The celebration of the birth in 1978 of Louise Brown, the first IVF baby, was the beginning of a revolution in infertility treatment, just as that very birth was met with intense criticism of IVF as subverting the natural order of how conception occurs. Ultimately medical follow-up on IVF babies demonstrated that the IVF technique is safe and does not pose a risk to the healthy development of IVF babies. And most criticism, except that of the Roman Catholic Church, has melted away as some four million babies worldwide have been conceived, to the joy of parents who considered IVF to be their last hope for pregnancy and parenthood. IVF is now used in 3 percent of all live births in developed countries.
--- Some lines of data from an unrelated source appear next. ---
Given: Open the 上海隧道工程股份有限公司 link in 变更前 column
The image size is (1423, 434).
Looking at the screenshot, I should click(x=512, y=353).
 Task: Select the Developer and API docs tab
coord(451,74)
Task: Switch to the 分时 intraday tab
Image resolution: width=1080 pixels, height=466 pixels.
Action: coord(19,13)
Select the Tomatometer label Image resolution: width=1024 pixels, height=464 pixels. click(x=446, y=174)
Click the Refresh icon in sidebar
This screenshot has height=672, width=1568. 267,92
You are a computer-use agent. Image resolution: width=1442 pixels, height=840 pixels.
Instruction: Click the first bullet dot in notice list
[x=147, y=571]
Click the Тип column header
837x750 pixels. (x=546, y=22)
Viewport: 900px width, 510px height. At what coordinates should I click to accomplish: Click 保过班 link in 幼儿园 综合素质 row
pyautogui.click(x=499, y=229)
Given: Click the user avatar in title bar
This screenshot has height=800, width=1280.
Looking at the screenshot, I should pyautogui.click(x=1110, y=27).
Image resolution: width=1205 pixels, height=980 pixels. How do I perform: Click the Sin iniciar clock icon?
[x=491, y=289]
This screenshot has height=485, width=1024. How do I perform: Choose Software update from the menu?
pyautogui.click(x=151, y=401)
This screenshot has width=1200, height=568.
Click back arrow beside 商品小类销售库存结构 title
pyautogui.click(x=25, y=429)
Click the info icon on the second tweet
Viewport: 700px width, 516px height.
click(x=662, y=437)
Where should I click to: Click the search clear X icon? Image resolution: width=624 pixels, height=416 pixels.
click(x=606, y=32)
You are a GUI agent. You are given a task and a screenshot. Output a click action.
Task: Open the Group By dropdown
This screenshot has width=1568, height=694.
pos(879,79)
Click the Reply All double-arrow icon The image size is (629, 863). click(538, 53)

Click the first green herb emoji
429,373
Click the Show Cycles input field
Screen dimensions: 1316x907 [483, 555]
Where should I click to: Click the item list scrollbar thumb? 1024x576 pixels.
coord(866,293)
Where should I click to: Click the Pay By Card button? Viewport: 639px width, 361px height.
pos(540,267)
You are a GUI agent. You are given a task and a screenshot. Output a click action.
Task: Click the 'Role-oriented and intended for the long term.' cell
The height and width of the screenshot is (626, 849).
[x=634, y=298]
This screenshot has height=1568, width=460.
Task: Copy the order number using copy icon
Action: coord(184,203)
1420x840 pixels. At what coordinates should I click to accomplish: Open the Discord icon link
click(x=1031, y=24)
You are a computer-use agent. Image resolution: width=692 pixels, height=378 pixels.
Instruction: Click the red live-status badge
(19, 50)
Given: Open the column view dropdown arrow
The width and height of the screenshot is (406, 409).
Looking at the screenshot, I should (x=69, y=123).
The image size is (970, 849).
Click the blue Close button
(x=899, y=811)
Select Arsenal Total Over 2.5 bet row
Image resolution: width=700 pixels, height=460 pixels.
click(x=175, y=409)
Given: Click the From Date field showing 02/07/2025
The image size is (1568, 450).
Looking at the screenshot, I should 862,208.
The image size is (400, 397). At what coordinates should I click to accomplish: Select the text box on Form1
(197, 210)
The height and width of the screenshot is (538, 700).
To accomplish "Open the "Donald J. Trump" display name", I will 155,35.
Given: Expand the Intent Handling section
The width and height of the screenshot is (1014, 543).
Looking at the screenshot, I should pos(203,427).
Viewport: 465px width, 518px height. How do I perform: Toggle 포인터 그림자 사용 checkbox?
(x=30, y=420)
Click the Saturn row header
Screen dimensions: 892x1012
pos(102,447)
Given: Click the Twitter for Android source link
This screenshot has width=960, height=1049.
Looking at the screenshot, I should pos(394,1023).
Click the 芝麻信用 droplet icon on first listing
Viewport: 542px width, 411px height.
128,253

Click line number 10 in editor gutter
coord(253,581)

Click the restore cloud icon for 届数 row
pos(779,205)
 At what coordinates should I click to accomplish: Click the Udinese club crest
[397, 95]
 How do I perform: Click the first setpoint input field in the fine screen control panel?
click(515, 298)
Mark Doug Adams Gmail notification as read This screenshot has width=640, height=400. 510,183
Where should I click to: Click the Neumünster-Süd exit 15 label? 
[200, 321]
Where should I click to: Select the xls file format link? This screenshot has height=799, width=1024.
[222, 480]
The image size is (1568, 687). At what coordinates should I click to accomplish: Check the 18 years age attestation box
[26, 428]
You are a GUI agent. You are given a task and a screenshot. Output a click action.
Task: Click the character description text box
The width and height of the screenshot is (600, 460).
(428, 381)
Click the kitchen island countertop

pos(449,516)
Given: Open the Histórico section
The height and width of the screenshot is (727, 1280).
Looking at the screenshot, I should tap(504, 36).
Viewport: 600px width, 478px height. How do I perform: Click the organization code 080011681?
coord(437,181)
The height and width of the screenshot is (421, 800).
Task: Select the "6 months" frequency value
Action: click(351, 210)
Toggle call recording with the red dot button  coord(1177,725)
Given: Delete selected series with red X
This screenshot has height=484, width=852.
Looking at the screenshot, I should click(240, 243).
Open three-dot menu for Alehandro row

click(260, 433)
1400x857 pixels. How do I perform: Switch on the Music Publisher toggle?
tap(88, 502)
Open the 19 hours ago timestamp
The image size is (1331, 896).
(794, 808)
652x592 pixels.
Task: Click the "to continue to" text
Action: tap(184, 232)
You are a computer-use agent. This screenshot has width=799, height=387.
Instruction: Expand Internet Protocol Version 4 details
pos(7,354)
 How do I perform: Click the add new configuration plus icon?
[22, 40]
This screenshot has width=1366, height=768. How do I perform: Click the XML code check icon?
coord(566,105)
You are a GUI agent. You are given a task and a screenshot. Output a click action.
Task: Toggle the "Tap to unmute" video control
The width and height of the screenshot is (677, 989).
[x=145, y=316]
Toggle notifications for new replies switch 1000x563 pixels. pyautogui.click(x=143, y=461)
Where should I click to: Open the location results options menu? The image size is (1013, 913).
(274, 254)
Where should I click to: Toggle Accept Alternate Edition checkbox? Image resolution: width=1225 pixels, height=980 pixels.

Since those of us who have grappled for years with infertility often come to feel singled out for unwarranted reproductive distress, I thought readers of this blog might be interested to know a bit about the multi-pronged battles waged by Dr. Edwards and Steptoe (Dr. Steptoe, who died in 1988, is not being named as a co-recipient of the Nobel Prize, as it is not awarded posthumously). My empathy for their ordeal is only surpassed by my gratitude that ultimately they triumphed so magnificently!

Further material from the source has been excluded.